Bobby Hamilton

No. 92, 91, 98, 96
- Positions: Defensive end, defensive tackle

Personal information
- Born: July 1, 1971 (age 55) Columbia, Mississippi, U.S.
- Listed height: 6 ft 5 in (1.96 m)
- Listed weight: 285 lb (129 kg)

Career information
- College: Southern Miss
- NFL draft: 1994: undrafted

Career history
- Seattle Seahawks (1994); Amsterdam Admirals (1995-1996); New York Jets (1996–1999); New England Patriots (2000–2003); Oakland Raiders (2004–2005); New York Jets (2006); Cleveland Browns (2007);

Awards and highlights
- 2× Super Bowl champion (XXXVI, XXXVIII); First Team All-IFA (1993); Second team All-IFA(1992);

Career NFL statistics
- Tackles: 479
- Sacks: 19
- Forced fumbles: 2
- Fumble recoveries: 6
- Interceptions: 1
- Stats at Pro Football Reference

= Bobby Hamilton (American football) =

American football player (born 1971)

━━━━━━━━━━━━━━━━━━━━━━━━━━━━━━

◆ WORK REQUIRED ◆
Resume the Bobby Hamilton profile by writing the next part of the article after its last line.

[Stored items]
━━━━━━━━━━━━━━━━━━━━━━━━━━━━━━

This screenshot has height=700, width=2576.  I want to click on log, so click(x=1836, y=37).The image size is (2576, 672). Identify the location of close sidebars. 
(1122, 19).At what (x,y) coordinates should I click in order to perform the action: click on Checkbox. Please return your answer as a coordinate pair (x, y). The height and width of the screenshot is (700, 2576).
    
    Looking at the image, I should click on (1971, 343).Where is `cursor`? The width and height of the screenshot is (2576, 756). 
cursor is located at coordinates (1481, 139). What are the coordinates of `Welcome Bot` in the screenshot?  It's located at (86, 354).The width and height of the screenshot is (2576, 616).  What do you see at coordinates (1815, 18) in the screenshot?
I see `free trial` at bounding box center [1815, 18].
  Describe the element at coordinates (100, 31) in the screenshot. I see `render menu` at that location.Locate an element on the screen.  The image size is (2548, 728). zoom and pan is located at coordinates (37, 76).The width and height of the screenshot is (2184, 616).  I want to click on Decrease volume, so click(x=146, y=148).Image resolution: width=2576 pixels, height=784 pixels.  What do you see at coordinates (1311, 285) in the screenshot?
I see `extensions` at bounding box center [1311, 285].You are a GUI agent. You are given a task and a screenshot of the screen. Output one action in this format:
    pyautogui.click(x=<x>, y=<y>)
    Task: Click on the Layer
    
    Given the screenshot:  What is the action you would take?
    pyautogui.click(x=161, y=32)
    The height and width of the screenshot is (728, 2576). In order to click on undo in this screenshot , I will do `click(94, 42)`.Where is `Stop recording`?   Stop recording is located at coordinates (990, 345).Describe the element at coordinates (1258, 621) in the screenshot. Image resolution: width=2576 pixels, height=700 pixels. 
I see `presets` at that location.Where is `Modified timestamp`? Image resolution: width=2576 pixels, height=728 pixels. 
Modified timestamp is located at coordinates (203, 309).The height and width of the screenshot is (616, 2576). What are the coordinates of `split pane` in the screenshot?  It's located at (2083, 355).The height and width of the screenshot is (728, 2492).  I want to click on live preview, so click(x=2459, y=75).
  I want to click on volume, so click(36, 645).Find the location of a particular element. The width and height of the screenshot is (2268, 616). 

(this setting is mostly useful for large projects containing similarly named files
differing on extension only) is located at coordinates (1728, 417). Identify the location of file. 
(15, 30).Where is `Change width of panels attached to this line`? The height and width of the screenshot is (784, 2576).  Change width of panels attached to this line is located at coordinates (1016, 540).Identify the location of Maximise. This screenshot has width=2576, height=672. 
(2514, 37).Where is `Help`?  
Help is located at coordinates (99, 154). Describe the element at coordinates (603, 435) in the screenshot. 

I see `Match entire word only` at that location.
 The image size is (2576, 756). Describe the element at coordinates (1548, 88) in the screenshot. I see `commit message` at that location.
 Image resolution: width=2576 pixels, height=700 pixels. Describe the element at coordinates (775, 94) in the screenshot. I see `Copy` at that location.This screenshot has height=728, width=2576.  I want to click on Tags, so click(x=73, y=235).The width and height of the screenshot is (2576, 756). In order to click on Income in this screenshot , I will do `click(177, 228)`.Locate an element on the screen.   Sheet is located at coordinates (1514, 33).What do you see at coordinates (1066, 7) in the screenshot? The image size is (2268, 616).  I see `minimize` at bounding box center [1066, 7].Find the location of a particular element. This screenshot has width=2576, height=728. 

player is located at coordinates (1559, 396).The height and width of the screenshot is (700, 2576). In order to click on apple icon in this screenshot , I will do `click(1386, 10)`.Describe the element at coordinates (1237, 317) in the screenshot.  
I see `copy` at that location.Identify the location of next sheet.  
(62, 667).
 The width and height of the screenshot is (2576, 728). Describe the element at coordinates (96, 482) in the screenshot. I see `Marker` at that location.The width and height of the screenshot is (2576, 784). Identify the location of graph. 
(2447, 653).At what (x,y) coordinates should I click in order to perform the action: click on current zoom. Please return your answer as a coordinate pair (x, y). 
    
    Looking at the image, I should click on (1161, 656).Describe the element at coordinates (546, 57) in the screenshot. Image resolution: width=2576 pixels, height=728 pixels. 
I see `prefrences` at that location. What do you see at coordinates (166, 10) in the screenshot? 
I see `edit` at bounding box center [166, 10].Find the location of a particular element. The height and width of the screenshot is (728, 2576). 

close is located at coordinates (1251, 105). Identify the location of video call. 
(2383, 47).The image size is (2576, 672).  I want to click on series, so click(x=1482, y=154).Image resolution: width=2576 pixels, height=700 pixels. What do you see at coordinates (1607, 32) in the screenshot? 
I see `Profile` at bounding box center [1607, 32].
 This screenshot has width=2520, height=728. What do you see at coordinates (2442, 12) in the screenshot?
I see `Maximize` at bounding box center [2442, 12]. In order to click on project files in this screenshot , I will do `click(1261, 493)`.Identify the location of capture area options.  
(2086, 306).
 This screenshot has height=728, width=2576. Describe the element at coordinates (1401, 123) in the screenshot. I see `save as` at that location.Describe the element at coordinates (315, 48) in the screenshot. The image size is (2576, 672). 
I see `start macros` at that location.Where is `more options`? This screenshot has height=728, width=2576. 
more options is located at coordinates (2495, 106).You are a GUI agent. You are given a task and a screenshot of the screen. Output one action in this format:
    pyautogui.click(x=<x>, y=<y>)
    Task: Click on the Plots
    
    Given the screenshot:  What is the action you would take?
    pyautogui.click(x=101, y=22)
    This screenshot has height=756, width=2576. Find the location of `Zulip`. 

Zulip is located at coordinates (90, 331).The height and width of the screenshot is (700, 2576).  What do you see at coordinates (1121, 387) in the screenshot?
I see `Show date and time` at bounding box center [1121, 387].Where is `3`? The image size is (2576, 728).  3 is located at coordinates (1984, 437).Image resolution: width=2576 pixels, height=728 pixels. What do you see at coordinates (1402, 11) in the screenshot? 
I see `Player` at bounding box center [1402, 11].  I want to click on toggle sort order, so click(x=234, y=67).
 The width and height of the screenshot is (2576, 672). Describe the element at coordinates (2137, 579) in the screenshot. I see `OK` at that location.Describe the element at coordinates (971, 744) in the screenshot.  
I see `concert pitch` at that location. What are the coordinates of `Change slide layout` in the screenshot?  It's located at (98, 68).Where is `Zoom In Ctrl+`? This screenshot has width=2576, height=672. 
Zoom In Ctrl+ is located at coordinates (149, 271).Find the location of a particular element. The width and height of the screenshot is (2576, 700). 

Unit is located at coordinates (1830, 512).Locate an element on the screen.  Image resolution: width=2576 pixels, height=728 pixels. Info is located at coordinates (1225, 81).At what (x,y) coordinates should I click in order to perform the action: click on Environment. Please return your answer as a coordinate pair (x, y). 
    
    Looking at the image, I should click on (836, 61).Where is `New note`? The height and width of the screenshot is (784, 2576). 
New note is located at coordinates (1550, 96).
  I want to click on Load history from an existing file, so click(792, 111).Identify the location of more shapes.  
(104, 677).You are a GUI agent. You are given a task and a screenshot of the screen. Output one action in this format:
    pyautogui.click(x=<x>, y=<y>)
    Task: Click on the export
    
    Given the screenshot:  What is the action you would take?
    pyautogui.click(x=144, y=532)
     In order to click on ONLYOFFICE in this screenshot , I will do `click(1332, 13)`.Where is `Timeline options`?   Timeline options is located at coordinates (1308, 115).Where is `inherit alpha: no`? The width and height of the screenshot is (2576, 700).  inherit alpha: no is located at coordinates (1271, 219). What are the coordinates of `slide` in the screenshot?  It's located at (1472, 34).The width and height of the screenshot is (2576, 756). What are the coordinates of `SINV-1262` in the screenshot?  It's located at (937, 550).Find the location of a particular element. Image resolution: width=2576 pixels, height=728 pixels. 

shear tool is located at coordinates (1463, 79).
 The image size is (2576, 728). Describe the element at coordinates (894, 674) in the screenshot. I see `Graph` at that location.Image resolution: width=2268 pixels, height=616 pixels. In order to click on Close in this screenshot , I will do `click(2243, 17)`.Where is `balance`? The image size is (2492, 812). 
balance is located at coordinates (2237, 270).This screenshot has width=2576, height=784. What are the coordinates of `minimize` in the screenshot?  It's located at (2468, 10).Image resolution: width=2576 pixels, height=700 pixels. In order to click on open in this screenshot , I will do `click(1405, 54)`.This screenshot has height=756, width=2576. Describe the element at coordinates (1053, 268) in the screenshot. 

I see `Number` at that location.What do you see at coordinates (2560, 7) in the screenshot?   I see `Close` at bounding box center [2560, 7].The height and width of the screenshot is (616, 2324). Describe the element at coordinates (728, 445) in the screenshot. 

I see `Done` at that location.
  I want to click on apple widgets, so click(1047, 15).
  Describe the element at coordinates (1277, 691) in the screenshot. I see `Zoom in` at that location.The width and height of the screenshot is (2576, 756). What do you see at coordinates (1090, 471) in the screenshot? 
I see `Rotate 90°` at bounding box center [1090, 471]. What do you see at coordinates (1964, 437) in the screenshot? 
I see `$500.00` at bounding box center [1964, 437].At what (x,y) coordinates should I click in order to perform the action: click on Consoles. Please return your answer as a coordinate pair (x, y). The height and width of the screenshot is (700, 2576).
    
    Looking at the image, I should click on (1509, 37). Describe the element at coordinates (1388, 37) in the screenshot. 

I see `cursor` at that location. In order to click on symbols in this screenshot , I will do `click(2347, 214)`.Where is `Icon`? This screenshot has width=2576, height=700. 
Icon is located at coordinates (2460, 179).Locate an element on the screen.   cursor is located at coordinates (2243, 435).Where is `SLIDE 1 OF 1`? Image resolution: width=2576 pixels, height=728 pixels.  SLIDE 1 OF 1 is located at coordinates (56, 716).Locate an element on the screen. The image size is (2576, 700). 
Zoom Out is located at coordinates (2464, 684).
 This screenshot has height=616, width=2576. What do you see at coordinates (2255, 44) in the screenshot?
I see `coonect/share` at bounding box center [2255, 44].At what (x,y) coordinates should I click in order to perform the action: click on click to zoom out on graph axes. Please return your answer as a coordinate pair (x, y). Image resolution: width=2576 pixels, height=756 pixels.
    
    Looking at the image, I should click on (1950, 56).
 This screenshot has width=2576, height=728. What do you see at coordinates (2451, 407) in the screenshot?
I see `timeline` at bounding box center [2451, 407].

━━━━━━━━━━━━━━━━━━━━━━━━━━━━━━

◆ RESULT ◆
Bobby Hamilton (born July 1, 1971) is an American former professional football player who was a defensive end in the National Football League (NFL). He played college football for the Southern Miss Golden Eagles. Hamilton was signed by the Seattle Seahawks as an undrafted free agent in 1994.

==Early life==
Hamilton attended East Marion High School in Columbia, Mississippi and was a student and a letterman in football, basketball, baseball, and track. Bobby Hamilton graduated from East Marion High School in 1989.

==College career==
Hamilton attended the University of Southern Mississippi and was a student and a football standout. In football, he was a four-year letterman and a two-year starter, and finished his impressive college football career with 18 sacks and 173 tackles (18 for losses).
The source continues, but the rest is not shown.